Hey, I was going to do that!!!!


----------



## badabing1512 (Aug 28, 2008)

terrapro;814570 said:


> All the numbers you come across on plow site WRITE them down and tape them to the wall.


Didnt see that you threw those numbers down earlier, we bid everything at 20lbs per 1000sf as well


----------



## sectlandscaping (Sep 7, 2009)

Mark Oomkes;814580 said:


> And there is LESS competition?


Then landscaping? Yes. In New England we have a long spring and fall. Lawn maintenance is a dime a dozen. I worked for three companies none provided snow removal beyond what could be done with a lawn tractor and blower.


Mark Oomkes;814580 said:


> And you're adding an hour for your inexperience?


I shouldnt allocate extra time? 


> My thought's are Two trucks, 2 1/2 to 3 hours for a 1-4" storm





> > Hopefully taking 1.5, but billing per-time at "two trucks 2.5-3hrs".


I think 2 1/2 is fair. Thats


> Hour, hour and a half max. One truck. 1-4"





> One truck should have that under control in a couple hours.

- [ENTRIES]
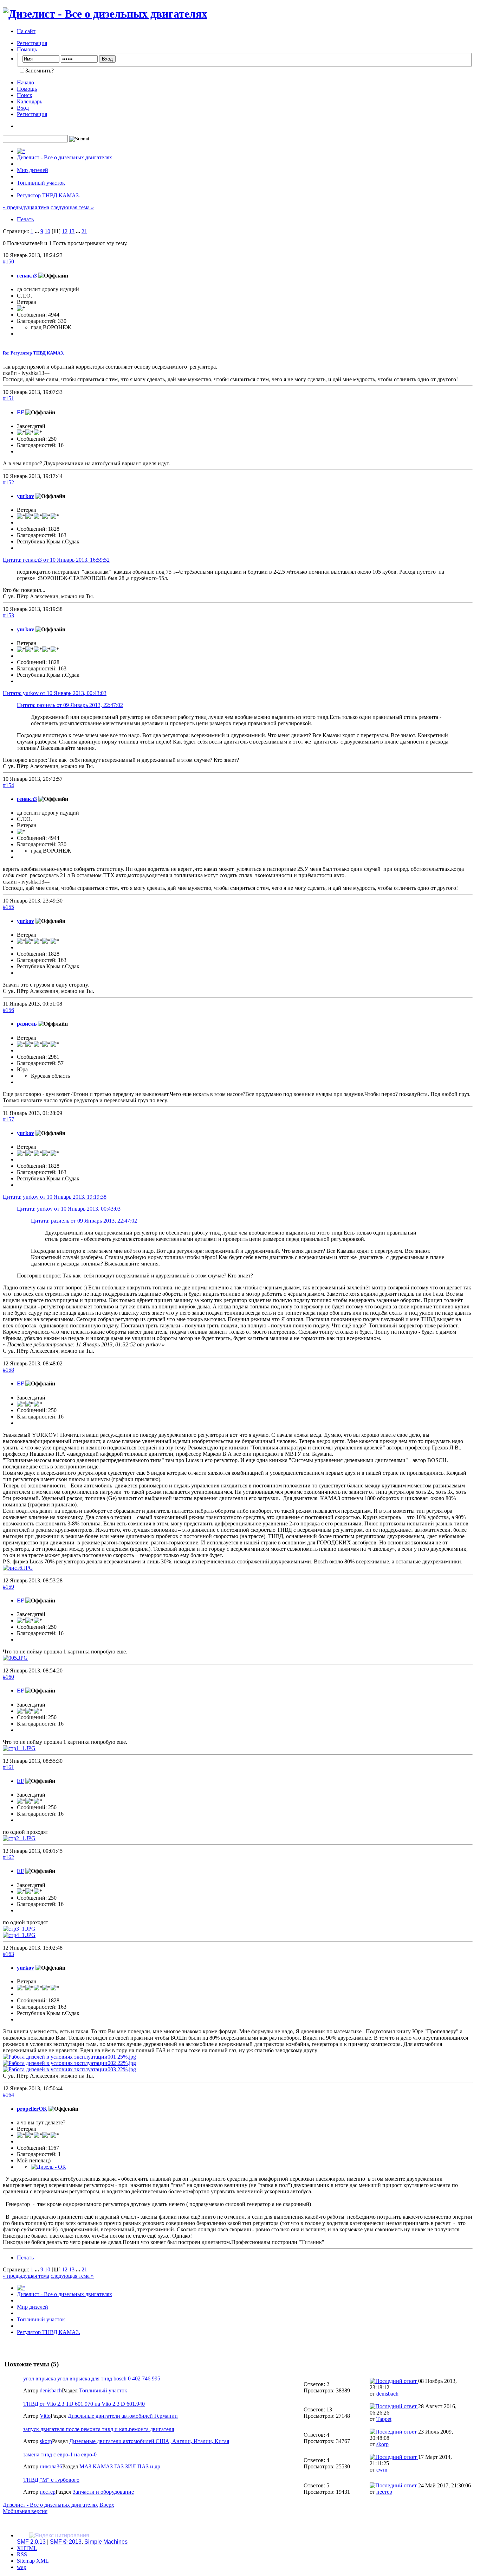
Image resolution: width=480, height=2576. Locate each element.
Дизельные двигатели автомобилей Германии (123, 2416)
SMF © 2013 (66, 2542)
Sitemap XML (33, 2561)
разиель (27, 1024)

- [SET TASK A]
Please extract the snow removal thread from "Then landscaping? Yes." to "tractor and blower.".
- [SET TASK B]
In the snow removal thread, what rate does badabing1512 say they bid everything at?

- [WRITTEN REPLY A]
Then landscaping? Yes. In New England we have a long spring and fall. Lawn maintenance is a dime a dozen. I worked for three companies none provided snow removal beyond what could be done with a lawn tractor and blower.

- [WRITTEN REPLY B]
20lbs per 1000sf